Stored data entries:

§ §

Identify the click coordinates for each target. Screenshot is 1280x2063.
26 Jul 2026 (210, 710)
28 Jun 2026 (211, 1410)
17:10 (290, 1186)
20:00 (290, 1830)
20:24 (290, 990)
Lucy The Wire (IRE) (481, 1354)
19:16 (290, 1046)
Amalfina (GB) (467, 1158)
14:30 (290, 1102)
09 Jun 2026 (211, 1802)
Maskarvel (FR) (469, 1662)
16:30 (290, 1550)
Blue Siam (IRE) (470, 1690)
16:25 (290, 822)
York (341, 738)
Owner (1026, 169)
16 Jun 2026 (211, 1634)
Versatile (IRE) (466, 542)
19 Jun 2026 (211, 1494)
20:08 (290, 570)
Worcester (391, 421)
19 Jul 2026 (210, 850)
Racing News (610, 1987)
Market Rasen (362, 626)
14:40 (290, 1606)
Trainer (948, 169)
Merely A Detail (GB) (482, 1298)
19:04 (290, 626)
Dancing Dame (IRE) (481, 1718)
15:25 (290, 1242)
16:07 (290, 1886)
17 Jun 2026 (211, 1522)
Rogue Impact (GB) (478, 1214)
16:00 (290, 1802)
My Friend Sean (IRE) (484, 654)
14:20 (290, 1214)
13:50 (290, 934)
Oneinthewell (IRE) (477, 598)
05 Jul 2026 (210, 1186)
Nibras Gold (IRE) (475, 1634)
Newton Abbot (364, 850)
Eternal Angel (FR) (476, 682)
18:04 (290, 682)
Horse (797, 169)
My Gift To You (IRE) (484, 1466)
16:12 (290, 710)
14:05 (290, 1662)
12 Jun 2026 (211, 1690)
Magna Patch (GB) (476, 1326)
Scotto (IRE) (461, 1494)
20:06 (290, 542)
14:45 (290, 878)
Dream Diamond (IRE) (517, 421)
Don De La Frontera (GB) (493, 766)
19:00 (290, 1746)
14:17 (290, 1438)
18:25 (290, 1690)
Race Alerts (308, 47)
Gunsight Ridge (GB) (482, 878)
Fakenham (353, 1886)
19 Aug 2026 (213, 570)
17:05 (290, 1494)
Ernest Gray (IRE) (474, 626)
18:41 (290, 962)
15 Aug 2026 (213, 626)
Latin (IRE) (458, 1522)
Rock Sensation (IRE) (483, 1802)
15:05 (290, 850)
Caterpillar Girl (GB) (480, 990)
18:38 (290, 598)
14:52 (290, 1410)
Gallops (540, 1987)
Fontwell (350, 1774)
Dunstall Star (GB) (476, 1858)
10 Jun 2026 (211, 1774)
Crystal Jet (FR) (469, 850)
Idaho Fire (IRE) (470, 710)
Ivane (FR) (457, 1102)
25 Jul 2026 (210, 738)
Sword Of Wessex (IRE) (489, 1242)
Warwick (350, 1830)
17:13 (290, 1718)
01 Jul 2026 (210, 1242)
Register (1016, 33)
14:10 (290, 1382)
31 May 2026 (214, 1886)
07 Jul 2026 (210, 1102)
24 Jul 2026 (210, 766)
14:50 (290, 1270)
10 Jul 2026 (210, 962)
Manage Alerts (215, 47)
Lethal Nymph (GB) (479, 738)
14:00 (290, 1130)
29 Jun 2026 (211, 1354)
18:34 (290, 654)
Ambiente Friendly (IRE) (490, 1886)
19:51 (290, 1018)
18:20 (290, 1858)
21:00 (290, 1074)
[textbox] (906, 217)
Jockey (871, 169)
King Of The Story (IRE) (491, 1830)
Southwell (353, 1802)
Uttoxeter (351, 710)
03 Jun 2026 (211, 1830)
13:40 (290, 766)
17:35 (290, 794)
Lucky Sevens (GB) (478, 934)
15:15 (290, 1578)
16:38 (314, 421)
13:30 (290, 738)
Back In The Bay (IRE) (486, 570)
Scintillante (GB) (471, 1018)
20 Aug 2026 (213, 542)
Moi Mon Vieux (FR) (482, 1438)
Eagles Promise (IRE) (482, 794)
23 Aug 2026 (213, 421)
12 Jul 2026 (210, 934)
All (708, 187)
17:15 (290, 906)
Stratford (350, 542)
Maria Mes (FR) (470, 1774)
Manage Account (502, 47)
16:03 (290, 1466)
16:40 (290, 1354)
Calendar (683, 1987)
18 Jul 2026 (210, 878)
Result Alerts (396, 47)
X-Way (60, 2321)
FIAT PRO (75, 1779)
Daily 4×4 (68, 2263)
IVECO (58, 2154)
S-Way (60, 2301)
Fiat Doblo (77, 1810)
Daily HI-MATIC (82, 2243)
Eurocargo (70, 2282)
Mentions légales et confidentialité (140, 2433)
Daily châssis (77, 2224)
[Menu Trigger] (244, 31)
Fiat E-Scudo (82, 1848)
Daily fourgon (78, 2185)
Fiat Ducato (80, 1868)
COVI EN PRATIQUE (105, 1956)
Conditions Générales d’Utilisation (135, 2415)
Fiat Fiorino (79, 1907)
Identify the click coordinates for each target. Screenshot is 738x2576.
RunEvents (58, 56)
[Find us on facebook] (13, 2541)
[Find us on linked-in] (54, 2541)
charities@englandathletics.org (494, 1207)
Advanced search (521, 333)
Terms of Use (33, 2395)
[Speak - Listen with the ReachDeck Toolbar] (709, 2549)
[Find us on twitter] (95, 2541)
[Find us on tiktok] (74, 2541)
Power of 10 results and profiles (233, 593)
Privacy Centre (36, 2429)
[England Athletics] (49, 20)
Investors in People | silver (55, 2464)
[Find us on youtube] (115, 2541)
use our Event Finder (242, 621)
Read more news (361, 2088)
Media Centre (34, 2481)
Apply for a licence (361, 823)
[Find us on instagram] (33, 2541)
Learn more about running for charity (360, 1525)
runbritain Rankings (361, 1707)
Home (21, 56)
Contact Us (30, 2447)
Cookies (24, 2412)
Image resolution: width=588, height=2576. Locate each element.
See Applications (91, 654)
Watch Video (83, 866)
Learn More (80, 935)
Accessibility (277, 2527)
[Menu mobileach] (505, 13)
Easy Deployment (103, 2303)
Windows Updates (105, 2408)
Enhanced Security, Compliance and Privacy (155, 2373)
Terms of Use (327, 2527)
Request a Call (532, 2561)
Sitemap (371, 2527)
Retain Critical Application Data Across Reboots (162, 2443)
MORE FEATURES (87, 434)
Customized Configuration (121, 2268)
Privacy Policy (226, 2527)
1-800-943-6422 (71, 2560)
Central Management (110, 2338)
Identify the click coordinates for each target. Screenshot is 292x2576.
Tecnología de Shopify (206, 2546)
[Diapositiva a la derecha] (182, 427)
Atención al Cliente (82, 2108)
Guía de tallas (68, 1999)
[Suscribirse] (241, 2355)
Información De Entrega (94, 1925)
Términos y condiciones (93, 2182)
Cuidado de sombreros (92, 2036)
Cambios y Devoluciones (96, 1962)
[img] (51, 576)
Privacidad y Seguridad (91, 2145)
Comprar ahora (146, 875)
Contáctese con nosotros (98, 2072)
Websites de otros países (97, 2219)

§ §

-- Your instructions --
Your answer should contain every entry, transcribed exactly.

-- Answer space --
Identify the click coordinates for each target. Screenshot is 1280x2063.
26 Jul 2026 (210, 710)
28 Jun 2026 (211, 1410)
17:10 (290, 1186)
20:00 (290, 1830)
20:24 (290, 990)
Lucy The Wire (IRE) (481, 1354)
19:16 (290, 1046)
Amalfina (GB) (467, 1158)
14:30 (290, 1102)
09 Jun 2026 (211, 1802)
Maskarvel (FR) (469, 1662)
16:30 (290, 1550)
Blue Siam (IRE) (470, 1690)
16:25 (290, 822)
York (341, 738)
Owner (1026, 169)
16 Jun 2026 (211, 1634)
Versatile (IRE) (466, 542)
19 Jun 2026 (211, 1494)
20:08 (290, 570)
Worcester (391, 421)
19 Jul 2026 (210, 850)
Racing News (610, 1987)
Market Rasen (362, 626)
14:40 (290, 1606)
Trainer (948, 169)
Merely A Detail (GB) (482, 1298)
19:04 (290, 626)
Dancing Dame (IRE) (481, 1718)
15:25 (290, 1242)
16:07 (290, 1886)
17 Jun 2026 (211, 1522)
Rogue Impact (GB) (478, 1214)
16:00 (290, 1802)
My Friend Sean (IRE) (484, 654)
14:20 (290, 1214)
13:50 (290, 934)
Oneinthewell (IRE) (477, 598)
05 Jul 2026 (210, 1186)
Nibras Gold (IRE) (475, 1634)
Newton Abbot (364, 850)
Eternal Angel (FR) (476, 682)
18:04 (290, 682)
Horse (797, 169)
My Gift To You (IRE) (484, 1466)
16:12 (290, 710)
14:05 (290, 1662)
12 Jun 2026 (211, 1690)
Magna Patch (GB) (476, 1326)
Scotto (IRE) (461, 1494)
20:06 (290, 542)
14:45 (290, 878)
Dream Diamond (IRE) (517, 421)
Don De La Frontera (GB) (493, 766)
19:00 (290, 1746)
14:17 (290, 1438)
18:25 (290, 1690)
Race Alerts (308, 47)
Gunsight Ridge (GB) (482, 878)
Fakenham (353, 1886)
19 Aug 2026 (213, 570)
17:05 (290, 1494)
Ernest Gray (IRE) (474, 626)
18:41 (290, 962)
15 Aug 2026 (213, 626)
Latin (IRE) (458, 1522)
Rock Sensation (IRE) (483, 1802)
15:05 (290, 850)
Caterpillar Girl (GB) (480, 990)
18:38 (290, 598)
14:52 (290, 1410)
Gallops (540, 1987)
Fontwell (350, 1774)
Dunstall Star (GB) (476, 1858)
10 Jun 2026 (211, 1774)
Crystal Jet (FR) (469, 850)
Idaho Fire (IRE) (470, 710)
Ivane (FR) (457, 1102)
25 Jul 2026 (210, 738)
Sword Of Wessex (IRE) (489, 1242)
Warwick (350, 1830)
17:13 (290, 1718)
01 Jul 2026 (210, 1242)
Register (1016, 33)
14:10 (290, 1382)
31 May 2026 (214, 1886)
07 Jul 2026 (210, 1102)
24 Jul 2026 (210, 766)
14:50 (290, 1270)
10 Jul 2026 (210, 962)
Manage Alerts (215, 47)
Lethal Nymph (GB) (479, 738)
14:00 (290, 1130)
29 Jun 2026 (211, 1354)
18:34 (290, 654)
Ambiente Friendly (IRE) (490, 1886)
19:51 (290, 1018)
18:20 (290, 1858)
21:00 (290, 1074)
[textbox] (906, 217)
Jockey (871, 169)
King Of The Story (IRE) (491, 1830)
Southwell (353, 1802)
Uttoxeter (351, 710)
03 Jun 2026 (211, 1830)
13:40 (290, 766)
17:35 (290, 794)
Lucky Sevens (GB) (478, 934)
15:15 (290, 1578)
16:38 (314, 421)
13:30 (290, 738)
Back In The Bay (IRE) (486, 570)
Scintillante (GB) (471, 1018)
20 Aug 2026 (213, 542)
Moi Mon Vieux (FR) (482, 1438)
Eagles Promise (IRE) (482, 794)
23 Aug 2026 (213, 421)
12 Jul 2026 (210, 934)
All (708, 187)
17:15 (290, 906)
Stratford (350, 542)
Maria Mes (FR) (470, 1774)
Manage Account (502, 47)
16:03 (290, 1466)
16:40 (290, 1354)
Calendar (683, 1987)
18 Jul 2026 (210, 878)
Result Alerts (396, 47)
X-Way (60, 2321)
FIAT PRO (75, 1779)
Daily 4×4 (68, 2263)
IVECO (58, 2154)
S-Way (60, 2301)
Fiat Doblo (77, 1810)
Daily HI-MATIC (82, 2243)
Eurocargo (70, 2282)
Mentions légales et confidentialité (140, 2433)
Daily châssis (77, 2224)
[Menu Trigger] (244, 31)
Fiat E-Scudo (82, 1848)
Daily fourgon (78, 2185)
Fiat Ducato (80, 1868)
COVI EN PRATIQUE (105, 1956)
Conditions Générales d’Utilisation (135, 2415)
Fiat Fiorino (79, 1907)
Identify the click coordinates for each target. Screenshot is 738x2576.
RunEvents (58, 56)
[Find us on facebook] (13, 2541)
[Find us on linked-in] (54, 2541)
charities@englandathletics.org (494, 1207)
Advanced search (521, 333)
Terms of Use (33, 2395)
[Speak - Listen with the ReachDeck Toolbar] (709, 2549)
[Find us on twitter] (95, 2541)
[Find us on tiktok] (74, 2541)
Power of 10 results and profiles (233, 593)
Privacy Centre (36, 2429)
[England Athletics] (49, 20)
Investors in People | silver (55, 2464)
[Find us on youtube] (115, 2541)
use our Event Finder (242, 621)
Read more news (361, 2088)
Media Centre (34, 2481)
Apply for a licence (361, 823)
[Find us on instagram] (33, 2541)
Learn more about running for charity (360, 1525)
runbritain Rankings (361, 1707)
Home (21, 56)
Contact Us (30, 2447)
Cookies (24, 2412)
Image resolution: width=588, height=2576. Locate each element.
See Applications (91, 654)
Watch Video (83, 866)
Learn More (80, 935)
Accessibility (277, 2527)
[Menu mobileach] (505, 13)
Easy Deployment (103, 2303)
Windows Updates (105, 2408)
Enhanced Security, Compliance and Privacy (155, 2373)
Terms of Use (327, 2527)
Request a Call (532, 2561)
Sitemap (371, 2527)
Retain Critical Application Data Across Reboots (162, 2443)
MORE FEATURES (87, 434)
Customized Configuration (121, 2268)
Privacy Policy (226, 2527)
1-800-943-6422 (71, 2560)
Central Management (110, 2338)
Identify the click coordinates for each target. Screenshot is 292x2576.
Tecnología de Shopify (206, 2546)
[Diapositiva a la derecha] (182, 427)
Atención al Cliente (82, 2108)
Guía de tallas (68, 1999)
[Suscribirse] (241, 2355)
Información De Entrega (94, 1925)
Términos y condiciones (93, 2182)
Cuidado de sombreros (92, 2036)
Cambios y Devoluciones (96, 1962)
[img] (51, 576)
Privacidad y Seguridad (91, 2145)
Comprar ahora (146, 875)
Contáctese con nosotros (98, 2072)
Websites de otros países (97, 2219)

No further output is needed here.